Esther made a face. “I feel as if we’re doing this backward. What usually seems to happen is that people fall deeply in love the first time and then settle the second time around. But I don’t think I settled in my first marriage. I was quite happy with Lonnie and he was with me—at least, he never said otherwise. But Isaiah…oh, my. We had best not go there. I’m trying to get my thinking straight.”
“Maybe you shouldn’t?”
“What?

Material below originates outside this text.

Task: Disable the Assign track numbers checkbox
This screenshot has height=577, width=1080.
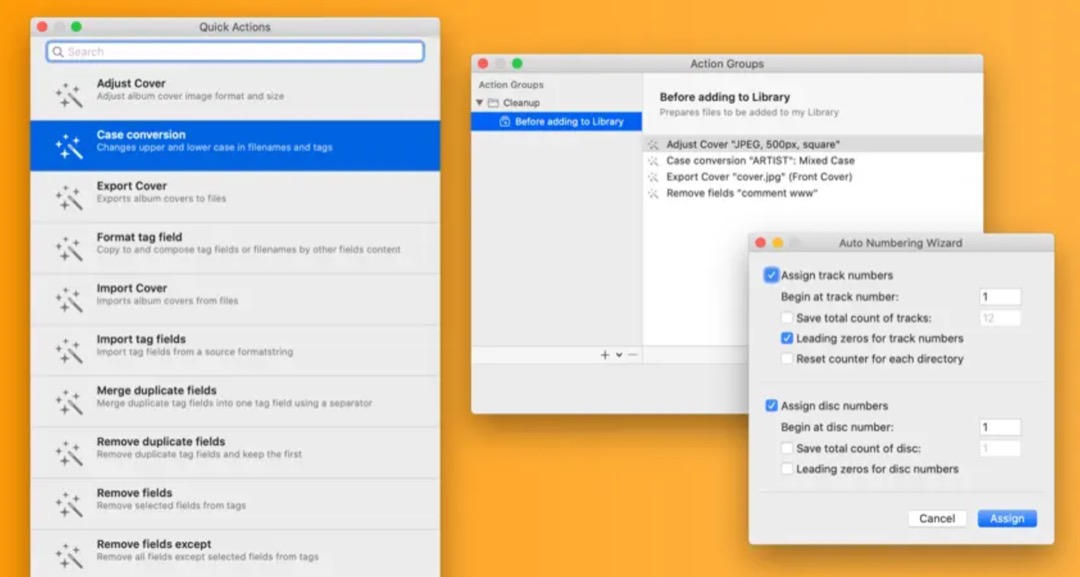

Not get my thinking straight?”
“Yah.” Daett chuckled. “Trying to fall out of love may be a little difficult, and I suppose Isaiah is having the same problem.”
“Then what am I to do, Daett?”
“That’s what you’re here to find out,” he said with a smile before leading Westby into the barn.
How could Daett be so lighthearted and sure that everything would turn out okay? Isaiah had kept his distance since the disastrous evening, and she had left the valley without a word to him. How did couples survive such separations?
She wasn’t unscathed, but she was still in love. Coming back here had driven that truth home. Her heart pounded at the thought of Isaiah and his wildflowers. When she had kissed him that evening for the first time and held him close, she knew she was in love. There was no question there.
She sighed and entered the house by the familiar front door. She smelled something delicious, and tears stung as she walked to the stove and lifted the lid on the scalloped potatoes. This was a staple from home, and she had always made Lonnie scalloped potatoes over the more traditional mashed potatoes Isaiah preferred. He’d never said anything, but somehow she’d known he loved mashed potatoes. She couldn’t remember how. Had she overheard some conversation from his sisters in those long ago rumspringa days? Or perhaps his mamm had said something on the few visits she had made to the Mast home after her marriage to Lonnie? She didn’t know how she knew. She’d just known.